**What is asked**
Please copy the lines exactly, starting with the line that has "Materiais refratários para fornos (641, 328)" and ending after the line that has "Home (408, 38)".

Records for locating words and elements:
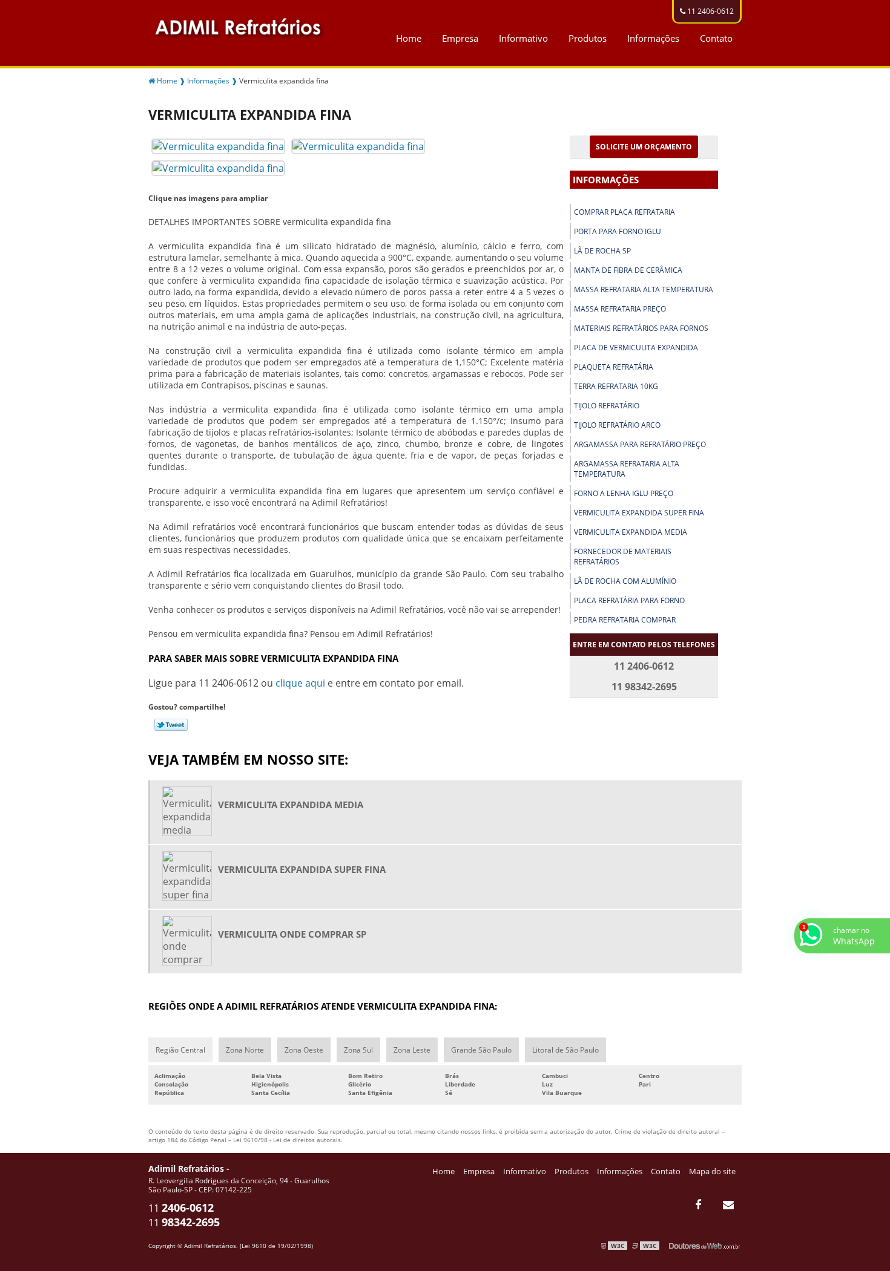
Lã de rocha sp (602, 251)
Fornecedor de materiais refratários (622, 556)
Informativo (523, 38)
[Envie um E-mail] (728, 1204)
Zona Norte (245, 1050)
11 (181, 1208)
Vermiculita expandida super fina (639, 513)
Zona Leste (412, 1050)
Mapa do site (712, 1171)
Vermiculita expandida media (630, 532)
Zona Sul (358, 1050)
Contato (716, 38)
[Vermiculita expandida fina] (218, 145)
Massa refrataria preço (620, 309)
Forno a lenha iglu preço (623, 493)
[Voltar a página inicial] (239, 25)
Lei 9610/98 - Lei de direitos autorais (287, 1139)
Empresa (460, 38)
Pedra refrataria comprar (625, 620)
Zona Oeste (304, 1050)
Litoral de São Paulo (565, 1050)
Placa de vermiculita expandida (636, 347)
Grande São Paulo (481, 1050)
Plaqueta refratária (613, 367)
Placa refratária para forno (629, 600)
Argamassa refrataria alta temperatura (626, 469)
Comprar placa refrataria (624, 212)
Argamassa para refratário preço (640, 444)
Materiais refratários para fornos (641, 328)
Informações (653, 38)
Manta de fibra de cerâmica (628, 270)
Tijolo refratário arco (617, 425)
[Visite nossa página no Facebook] (697, 1204)
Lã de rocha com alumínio (625, 581)
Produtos (588, 38)
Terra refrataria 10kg (616, 386)
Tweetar (171, 725)
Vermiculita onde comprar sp (292, 934)
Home (408, 38)
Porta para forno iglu (617, 231)
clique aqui (300, 683)
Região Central (180, 1050)
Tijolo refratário (606, 405)
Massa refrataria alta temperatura (643, 289)
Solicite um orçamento (644, 147)
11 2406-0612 (709, 11)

**Result below**
Materiais refratários para fornos (641, 328)
Informações (653, 38)
Manta de fibra de cerâmica (628, 270)
Tijolo refratário arco (617, 425)
[Visite nossa página no Facebook] (697, 1204)
Lã de rocha com alumínio (625, 581)
Produtos (588, 38)
Terra refrataria 10kg (616, 386)
Tweetar (171, 725)
Vermiculita onde comprar sp (292, 934)
Home (408, 38)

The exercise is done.